Supplementing his work in the Milpitas public school system, Morales said the money he earned from playing clubs allowed him to live comfortably and save — especially with a three-year-old daughter in the increasingly pricey South Bay.

“I posted (online) a couple months before COVID hit that DJing was going to help me buy a house one day,” Moralez said. “Not being able to get that extra money, it’s been tough.”

Adrian Morales, known as Yo Adrian, is a DJ who has been out of work at nightclubs since March. Photo courtesy of Adrian Morales.

Aside from the few gigs he could book at masked, socially-distanced outdoor businesses, such as Rosie McCann’s Irish Pub on Santana Row, he said the public health shutdown flipped the entertainment business 180 degrees. He estimated only 10% of San Jose venues have outside work opportunities to offer.

“The days of packed houses with sweaty bodies everywhere — it’s not here anymore and who knows if it will ever return at all,” Morales said.

Morales said he’s able to stretch his savings but still worries about relying on one job until venues reopen.

Unfortunately, local venues will be closed for a while. Santa Clara County’s COVID-19 status is widespread — the highest option — with more than seven new daily cases per 100,000 and an 8% positivity rate.

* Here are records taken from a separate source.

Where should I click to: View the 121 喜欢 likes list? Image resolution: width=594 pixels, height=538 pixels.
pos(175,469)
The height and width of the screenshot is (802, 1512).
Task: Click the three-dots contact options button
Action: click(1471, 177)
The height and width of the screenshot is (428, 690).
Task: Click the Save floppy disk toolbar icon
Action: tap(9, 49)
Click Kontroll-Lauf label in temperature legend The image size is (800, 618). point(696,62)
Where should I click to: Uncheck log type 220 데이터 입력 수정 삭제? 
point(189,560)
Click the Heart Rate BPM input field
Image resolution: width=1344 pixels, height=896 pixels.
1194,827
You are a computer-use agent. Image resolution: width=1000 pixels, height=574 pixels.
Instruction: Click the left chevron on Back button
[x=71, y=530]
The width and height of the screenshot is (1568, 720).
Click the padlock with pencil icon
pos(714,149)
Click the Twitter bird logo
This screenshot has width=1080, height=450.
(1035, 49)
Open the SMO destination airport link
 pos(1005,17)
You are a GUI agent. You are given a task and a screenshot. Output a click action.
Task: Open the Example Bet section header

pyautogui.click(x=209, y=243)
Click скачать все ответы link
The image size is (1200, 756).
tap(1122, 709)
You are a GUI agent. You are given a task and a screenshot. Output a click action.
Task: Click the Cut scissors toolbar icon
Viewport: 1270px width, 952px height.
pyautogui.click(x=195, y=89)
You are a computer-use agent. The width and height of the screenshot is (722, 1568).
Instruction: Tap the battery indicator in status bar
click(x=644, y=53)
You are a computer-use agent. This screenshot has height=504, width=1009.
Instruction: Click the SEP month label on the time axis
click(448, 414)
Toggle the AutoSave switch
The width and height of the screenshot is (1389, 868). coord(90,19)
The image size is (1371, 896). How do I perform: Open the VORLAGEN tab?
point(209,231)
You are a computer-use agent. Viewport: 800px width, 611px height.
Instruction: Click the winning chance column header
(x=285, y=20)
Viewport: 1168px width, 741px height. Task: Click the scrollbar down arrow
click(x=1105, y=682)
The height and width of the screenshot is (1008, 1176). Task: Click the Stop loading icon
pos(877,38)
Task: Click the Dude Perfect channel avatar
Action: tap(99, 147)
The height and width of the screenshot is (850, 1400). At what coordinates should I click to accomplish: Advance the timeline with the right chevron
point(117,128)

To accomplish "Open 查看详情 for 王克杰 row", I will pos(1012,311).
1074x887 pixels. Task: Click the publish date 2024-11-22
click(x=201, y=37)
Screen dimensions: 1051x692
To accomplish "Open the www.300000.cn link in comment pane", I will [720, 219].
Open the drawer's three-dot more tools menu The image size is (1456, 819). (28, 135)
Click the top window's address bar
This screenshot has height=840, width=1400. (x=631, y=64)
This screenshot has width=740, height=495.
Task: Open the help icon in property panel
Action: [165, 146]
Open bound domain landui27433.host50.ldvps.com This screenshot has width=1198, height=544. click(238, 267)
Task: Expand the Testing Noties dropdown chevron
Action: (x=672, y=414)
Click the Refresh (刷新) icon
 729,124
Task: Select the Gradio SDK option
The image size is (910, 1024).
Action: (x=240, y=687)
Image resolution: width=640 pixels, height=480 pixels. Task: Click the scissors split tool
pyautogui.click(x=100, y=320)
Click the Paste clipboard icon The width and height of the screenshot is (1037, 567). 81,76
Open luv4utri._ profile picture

In the meantime, a financial bump from the federal or state government would help alleviate stress for everyone in the entertainment industry, Morales and other business owners say.

“People in the gig economy, people that work in nightlife, people that make their money off entertainment, we’re left in the dark a lot,” Morales said. “You hope that (people) have savings or can find a shift in something else for the time being until some things return — who knows if they ever will.”